## Your goal
State how many lines of the records below contain the string "card", counting only matches with the same capitalization. Give the number alone.

## Exercise data
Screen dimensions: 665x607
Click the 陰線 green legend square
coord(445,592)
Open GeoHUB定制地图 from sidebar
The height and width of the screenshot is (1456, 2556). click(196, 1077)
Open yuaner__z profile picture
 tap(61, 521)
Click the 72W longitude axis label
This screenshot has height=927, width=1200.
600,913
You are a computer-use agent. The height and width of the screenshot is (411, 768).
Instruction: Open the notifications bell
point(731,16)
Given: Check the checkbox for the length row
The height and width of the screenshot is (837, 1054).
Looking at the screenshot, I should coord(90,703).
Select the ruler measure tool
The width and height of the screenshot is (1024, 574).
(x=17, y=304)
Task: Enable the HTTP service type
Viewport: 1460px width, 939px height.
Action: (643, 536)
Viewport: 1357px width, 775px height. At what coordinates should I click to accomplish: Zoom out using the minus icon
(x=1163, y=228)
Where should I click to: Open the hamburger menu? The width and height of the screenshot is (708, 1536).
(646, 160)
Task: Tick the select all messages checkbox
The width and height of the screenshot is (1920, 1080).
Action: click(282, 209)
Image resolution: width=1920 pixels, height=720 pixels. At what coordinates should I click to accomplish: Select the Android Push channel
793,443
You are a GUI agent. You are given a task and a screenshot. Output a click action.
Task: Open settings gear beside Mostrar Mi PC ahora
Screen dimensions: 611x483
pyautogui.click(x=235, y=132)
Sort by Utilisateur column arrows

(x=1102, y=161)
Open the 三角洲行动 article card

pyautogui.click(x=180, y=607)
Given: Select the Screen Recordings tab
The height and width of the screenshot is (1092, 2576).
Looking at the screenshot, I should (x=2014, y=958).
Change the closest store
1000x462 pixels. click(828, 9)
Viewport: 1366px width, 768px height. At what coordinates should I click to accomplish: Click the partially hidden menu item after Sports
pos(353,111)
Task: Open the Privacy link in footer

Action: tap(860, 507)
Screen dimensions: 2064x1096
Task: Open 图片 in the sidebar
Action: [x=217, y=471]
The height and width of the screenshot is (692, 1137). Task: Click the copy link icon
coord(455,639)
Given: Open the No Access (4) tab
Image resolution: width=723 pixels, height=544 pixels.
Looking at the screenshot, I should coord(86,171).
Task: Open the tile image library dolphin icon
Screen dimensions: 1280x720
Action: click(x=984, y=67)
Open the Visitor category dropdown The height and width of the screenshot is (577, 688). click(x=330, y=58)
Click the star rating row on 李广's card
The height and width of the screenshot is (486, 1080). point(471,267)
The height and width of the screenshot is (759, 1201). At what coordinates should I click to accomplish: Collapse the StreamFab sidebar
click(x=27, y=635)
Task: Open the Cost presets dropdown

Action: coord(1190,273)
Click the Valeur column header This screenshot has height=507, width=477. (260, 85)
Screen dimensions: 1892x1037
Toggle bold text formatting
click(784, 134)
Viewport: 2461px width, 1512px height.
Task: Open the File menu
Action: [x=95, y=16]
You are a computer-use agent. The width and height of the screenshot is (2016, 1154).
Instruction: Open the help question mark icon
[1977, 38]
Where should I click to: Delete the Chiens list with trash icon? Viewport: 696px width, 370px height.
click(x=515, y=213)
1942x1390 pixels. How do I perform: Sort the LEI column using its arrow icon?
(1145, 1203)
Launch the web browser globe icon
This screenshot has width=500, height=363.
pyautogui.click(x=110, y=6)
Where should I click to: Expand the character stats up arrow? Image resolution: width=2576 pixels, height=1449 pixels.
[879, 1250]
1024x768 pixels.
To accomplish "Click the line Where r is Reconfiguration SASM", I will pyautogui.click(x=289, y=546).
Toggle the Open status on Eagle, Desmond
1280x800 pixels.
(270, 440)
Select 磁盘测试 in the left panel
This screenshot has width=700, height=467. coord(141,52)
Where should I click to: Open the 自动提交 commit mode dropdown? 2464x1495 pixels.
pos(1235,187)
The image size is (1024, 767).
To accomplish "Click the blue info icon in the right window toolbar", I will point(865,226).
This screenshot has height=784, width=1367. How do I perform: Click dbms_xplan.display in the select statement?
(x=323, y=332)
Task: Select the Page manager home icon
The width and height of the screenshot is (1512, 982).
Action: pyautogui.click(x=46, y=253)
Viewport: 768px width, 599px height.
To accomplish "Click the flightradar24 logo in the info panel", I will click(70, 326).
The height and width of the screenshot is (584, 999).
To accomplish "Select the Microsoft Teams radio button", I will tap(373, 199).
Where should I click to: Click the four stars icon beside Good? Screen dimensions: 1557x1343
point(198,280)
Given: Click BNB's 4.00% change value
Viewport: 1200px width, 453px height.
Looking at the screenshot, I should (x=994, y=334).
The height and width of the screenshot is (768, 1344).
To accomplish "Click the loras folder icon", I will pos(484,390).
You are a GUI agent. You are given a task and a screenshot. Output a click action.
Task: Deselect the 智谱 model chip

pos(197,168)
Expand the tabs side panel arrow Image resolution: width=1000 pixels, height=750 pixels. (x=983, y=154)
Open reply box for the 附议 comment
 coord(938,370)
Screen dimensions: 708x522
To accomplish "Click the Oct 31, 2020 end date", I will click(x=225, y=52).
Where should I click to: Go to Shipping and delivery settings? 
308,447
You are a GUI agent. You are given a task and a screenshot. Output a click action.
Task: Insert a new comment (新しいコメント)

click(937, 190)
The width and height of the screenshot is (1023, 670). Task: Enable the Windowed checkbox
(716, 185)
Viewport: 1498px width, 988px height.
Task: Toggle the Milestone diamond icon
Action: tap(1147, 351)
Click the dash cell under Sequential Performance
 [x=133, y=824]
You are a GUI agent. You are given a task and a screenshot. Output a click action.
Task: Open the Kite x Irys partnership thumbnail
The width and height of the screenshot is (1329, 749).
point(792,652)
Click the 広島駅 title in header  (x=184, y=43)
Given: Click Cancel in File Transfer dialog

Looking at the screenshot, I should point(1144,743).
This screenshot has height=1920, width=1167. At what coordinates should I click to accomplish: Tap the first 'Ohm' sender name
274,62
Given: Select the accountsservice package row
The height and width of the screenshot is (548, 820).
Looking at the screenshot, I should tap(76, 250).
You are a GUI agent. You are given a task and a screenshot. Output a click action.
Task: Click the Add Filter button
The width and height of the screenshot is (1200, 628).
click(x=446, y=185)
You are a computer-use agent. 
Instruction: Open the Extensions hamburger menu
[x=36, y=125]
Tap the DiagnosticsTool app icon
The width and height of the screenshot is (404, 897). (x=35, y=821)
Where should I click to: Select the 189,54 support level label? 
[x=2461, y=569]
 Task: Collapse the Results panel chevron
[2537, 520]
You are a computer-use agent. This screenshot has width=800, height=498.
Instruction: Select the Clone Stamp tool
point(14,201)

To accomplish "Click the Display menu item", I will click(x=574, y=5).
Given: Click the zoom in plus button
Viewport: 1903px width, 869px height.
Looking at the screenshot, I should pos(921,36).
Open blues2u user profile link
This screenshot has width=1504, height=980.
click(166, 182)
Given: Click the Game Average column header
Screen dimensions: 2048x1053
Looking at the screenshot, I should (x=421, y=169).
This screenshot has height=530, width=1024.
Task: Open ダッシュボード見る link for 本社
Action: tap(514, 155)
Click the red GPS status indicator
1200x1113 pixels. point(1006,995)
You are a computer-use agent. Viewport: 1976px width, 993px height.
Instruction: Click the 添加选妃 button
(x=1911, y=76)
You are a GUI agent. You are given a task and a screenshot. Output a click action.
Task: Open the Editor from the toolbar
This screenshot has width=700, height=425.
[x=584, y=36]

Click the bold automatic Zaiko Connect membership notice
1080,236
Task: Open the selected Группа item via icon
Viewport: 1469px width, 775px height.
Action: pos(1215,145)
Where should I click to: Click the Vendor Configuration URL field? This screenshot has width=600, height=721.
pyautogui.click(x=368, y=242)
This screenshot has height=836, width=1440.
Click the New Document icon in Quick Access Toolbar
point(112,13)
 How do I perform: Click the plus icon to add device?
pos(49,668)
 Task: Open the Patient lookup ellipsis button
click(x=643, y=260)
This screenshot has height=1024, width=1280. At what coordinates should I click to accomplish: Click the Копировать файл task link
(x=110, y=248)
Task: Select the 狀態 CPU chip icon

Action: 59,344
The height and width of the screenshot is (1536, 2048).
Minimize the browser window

## Response to the exercise
2